Alerts are visible for public health care authorities within 24 h after the treating physician routinely enters the trigger code. General Practitioners enter the ICPC code during the first consultation, DBC/DOT codes in hospital should be entered at first patient presentation. However, DBC/DOT codes can be changed when initial diagnosis changes and whether medical doctors abide by instant coding, is unknown. This could hamper real-time detection of clusters.
ICARES is a new and unique surveillance tool in the Netherlands to detect clusters of diseases in real time. Current local detection of small clusters depends on notification by medical doctors or laboratories as is defined in the Dutch Public Health Law (Wet Publieke Gezondheid), based on the International Health Regulations (IHR) . Nationwide, weekly updates of virological results are published  and weekly updates about patients visiting their GP with influenza-like illness are reported . Automated tools for real-time detection of clusters are lacking. Systems for detection of acute hepatitis or meningoencephalitis are lacking as well.
Therefore, ICARES can improve outbreak detection in the Netherlands when used as a complement rather than a substitute for human involvement in interpreting cluster detection.
Diagnostic protocols in possible clusters have not been tested sufficiently during this project. It would be interesting to explore more disease syndromes, like food-borne diseases. This might improve its use for public health care authorities.
Further implementation of ICARES will enable cost benefit analysis. At this stage, maintenance costs are less than €10.000,- per year; daily efforts of local units of infectious disease control are minimal in case no thresholds are being exceeded.
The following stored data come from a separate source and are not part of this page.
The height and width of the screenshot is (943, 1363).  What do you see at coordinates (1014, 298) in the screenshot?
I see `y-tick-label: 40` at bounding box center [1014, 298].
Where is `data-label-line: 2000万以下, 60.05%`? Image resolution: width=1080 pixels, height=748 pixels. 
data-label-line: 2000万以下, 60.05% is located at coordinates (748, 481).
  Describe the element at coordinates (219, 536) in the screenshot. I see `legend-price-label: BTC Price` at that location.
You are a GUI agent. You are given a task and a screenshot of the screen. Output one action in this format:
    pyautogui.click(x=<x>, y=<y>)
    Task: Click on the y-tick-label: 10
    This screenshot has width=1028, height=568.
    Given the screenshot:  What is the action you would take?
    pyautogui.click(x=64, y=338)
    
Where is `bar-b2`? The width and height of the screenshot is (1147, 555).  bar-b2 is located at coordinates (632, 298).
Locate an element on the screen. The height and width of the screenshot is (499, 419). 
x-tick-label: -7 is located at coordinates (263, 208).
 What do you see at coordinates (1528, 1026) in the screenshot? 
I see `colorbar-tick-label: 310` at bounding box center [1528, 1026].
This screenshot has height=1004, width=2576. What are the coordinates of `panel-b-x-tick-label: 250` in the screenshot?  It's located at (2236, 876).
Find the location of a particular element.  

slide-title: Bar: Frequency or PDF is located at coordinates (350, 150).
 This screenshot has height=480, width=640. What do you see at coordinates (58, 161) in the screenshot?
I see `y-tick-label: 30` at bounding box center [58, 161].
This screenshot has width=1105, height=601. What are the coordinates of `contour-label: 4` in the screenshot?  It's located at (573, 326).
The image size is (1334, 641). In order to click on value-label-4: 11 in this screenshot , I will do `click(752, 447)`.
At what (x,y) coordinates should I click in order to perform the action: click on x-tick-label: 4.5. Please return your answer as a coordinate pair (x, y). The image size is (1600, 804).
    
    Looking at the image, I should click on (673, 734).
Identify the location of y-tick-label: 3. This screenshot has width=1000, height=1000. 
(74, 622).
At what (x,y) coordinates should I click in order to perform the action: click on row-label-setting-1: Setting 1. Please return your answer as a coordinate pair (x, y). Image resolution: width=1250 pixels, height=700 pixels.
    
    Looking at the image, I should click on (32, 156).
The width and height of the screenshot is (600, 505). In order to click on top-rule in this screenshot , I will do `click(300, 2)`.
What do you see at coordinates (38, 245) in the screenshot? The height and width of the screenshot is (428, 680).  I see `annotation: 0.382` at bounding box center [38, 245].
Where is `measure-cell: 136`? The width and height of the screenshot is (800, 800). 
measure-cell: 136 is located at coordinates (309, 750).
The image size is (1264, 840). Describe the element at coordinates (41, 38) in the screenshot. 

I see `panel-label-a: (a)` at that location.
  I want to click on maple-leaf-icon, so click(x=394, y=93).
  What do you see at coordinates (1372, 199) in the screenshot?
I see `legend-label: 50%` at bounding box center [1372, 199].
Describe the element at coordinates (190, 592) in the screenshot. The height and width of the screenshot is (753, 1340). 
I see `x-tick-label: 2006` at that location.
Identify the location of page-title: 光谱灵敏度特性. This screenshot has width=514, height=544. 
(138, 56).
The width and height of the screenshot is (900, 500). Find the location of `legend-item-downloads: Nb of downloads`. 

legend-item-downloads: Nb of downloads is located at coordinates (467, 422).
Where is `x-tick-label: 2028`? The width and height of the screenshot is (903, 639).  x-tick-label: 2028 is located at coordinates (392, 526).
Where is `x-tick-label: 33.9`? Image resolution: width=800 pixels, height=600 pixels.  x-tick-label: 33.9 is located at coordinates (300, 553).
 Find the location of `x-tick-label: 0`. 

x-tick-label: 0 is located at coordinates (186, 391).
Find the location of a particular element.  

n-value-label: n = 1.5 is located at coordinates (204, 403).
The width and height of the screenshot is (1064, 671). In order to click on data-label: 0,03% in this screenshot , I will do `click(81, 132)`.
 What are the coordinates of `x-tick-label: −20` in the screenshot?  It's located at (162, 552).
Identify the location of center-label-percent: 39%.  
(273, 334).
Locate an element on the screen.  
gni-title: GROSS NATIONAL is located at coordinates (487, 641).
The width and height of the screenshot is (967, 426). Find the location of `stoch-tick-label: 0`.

Besides time expenditure of existing staff, the development and primary piloting costs did not surpass €100,000.-.
Benefits will depend on the appearance of any clusters of infectious disease and the contribution of ICARES as a complement of surveillance tools in order to curb the outbreak.
To cite an outbreak that would have benefitted from an automated surveillance system, the current Zika epidemic in South America is an example. We could survey the illness as well as complications like microcephaly and Guillain Barre syndrome by adding diagnostic codes to ICARES.
As the project evolved, more institutions have expressed their willingness to participate. At the time of writing of this paper (22 November 2016) four hospitals, four Out-of-Hours General Practitioner services and 25 GP practices (87,380 patients) submit their consultation data daily. For GP patients, this leads to a coverage of approximately 12% in the Leiden region. There is still some way to go to improve regional coverage and robustness of data.